The sugar estate recorded a yield of 61.46 tons per hectare for the 2002-2003 crop year, and 69.43 tons in the recent crop year.
Lopa attributed Luisitas "production success" this year to the use of "high-yielding" variety of sugarcane, the "full cooperation" of the farm workers, a "new and efficient" irrigation system, the use of mechanical cane harvesters and modern farming techniques, and improved seedbed preparation.
The HLI, however, was only able to plant an aggregate area of 3,483 hectares, compared to 3,965 hectares in the past cropping year.
There were also incidents of sugarcane burning, with 547.62 hectares of sugarcane destroyed by fire last year, and another 486 hectares this year, resulting in 5,718 tons of sugarcane lost.

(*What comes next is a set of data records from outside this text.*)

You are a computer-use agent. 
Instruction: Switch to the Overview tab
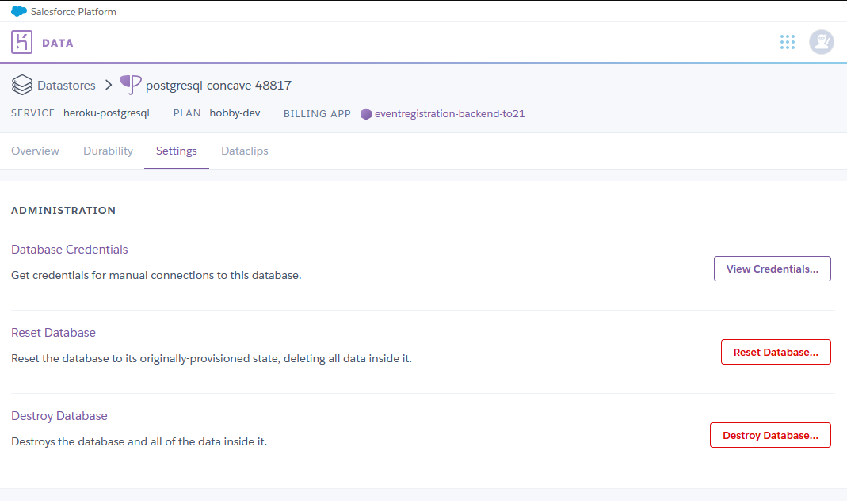tap(35, 151)
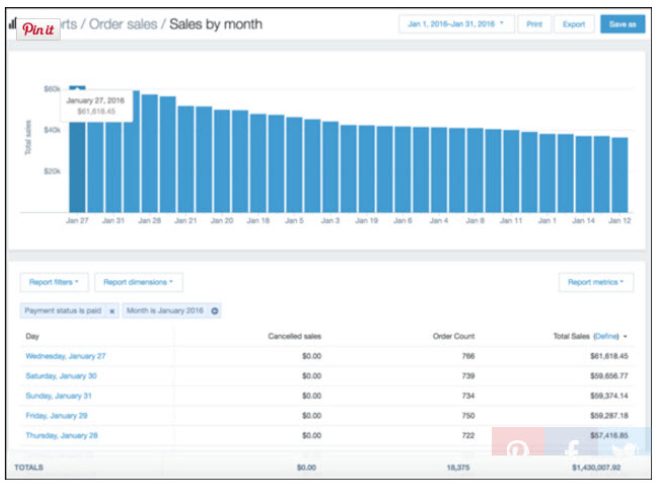This screenshot has width=658, height=486.
Task: Expand the Report filters dropdown
Action: [56, 283]
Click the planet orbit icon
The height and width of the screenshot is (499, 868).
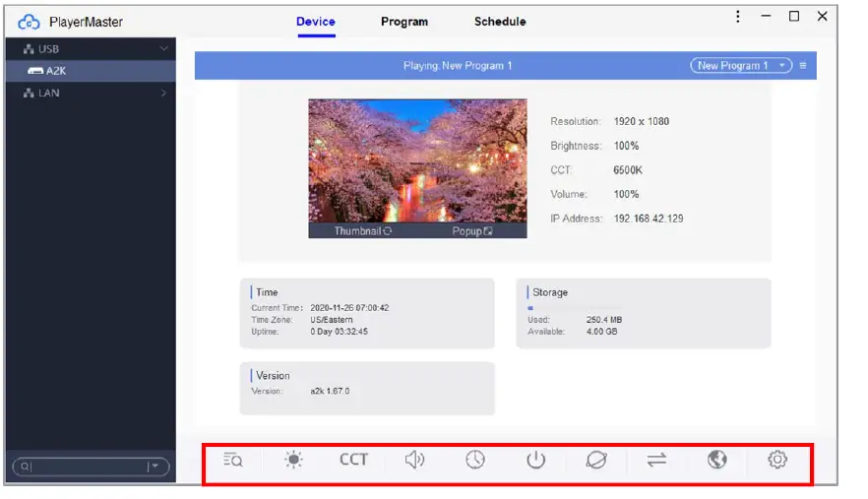[x=596, y=460]
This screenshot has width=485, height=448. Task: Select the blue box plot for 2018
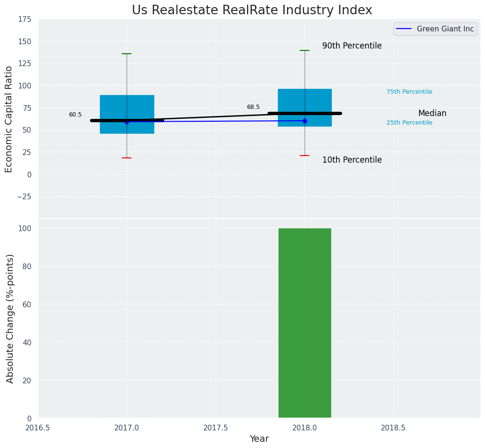coord(305,101)
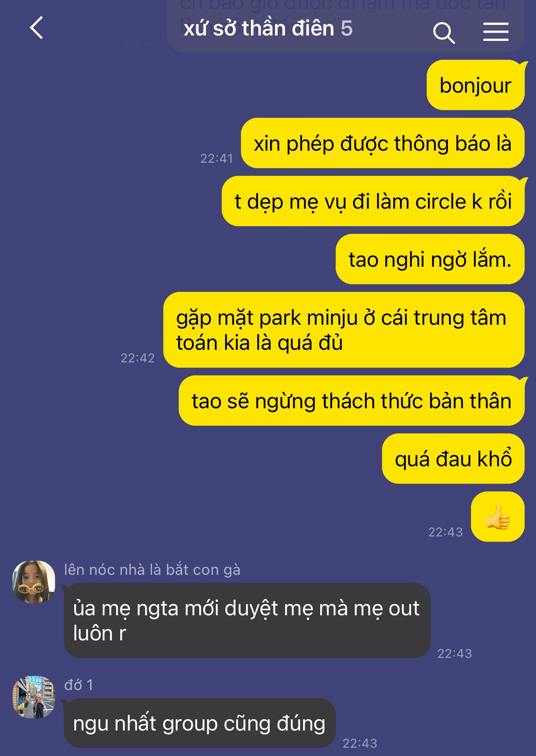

But purportedly because of the sharp plunge in sugar prices, the company claimed losses of P215.11 million in 2002-2003, and another P165.5 million in 2003-2004.

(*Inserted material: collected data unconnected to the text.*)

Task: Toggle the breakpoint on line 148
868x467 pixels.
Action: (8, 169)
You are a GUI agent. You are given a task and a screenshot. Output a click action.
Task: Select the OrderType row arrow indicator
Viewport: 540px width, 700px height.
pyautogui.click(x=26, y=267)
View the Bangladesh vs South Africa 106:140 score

The HLI said it expects to suffer P136 million in losses for 2004-2005, explaining that sugar commodity prices have dropped from P873.22 per 50-kilo bag to P791.49.

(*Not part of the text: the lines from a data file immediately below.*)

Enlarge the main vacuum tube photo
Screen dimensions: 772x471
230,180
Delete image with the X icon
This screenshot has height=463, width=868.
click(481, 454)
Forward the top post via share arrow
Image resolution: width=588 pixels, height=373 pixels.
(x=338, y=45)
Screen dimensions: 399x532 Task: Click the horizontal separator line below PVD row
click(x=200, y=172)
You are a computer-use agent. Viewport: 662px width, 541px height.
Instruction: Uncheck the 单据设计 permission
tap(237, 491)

Besides, Lopa revealed that Hacienda Luisita is at a loss in looking for fresh capital to cover its losses since creditors are no longer interested in lending money to the Cojuangco-owned firm.
This, he said, explains why there is an "urgent need" for a dialogue with the farm workers "to map out strategies and solutions that will keep HLI as a viable business venture."
Hacienda Luisita, which covers 10 villages in this city and the neighboring towns of Concepcion and La Paz, is being managed as a joint corporate venture between the Cojuangco family and the farm workers under the so-called "stock distribution option" (SDO) under the Comprehensive Agrarian Reform Program (CARP).
The CARP was the centerpiece program of the Aquino administration.
Under the SDO arrangement, workers of the sugar estate are regarded as "fellow shareholders" in the HLI.
But militant farm workers, particularly those belonging to the Alyansa ng mga Manggagawang-Bukid sa Hacienda Luisita (Ambala), alleged that the SDO scheme has not been working for their interests since most of them live in poverty while the Cojuangcos derive "super profits" from the sugar estates operations.
Ambala, an ally of the radical groups Bagong Alyansang Makabayan, Kilusang Mayo Uno and Kilusang Magbubukid ng Pilipinas and the left-leaning party-list groups Bayan Muna, Anakpawis and Gabriela, has been demanding the redistribution of land in Hacienda Luisita instead.
In a statement, HLI farm manager Ricardo Lopa Jr. was quoted as saying there is a "need to draw up major changes that will entail a cut in production cost without sacrificing (the firms) profitability."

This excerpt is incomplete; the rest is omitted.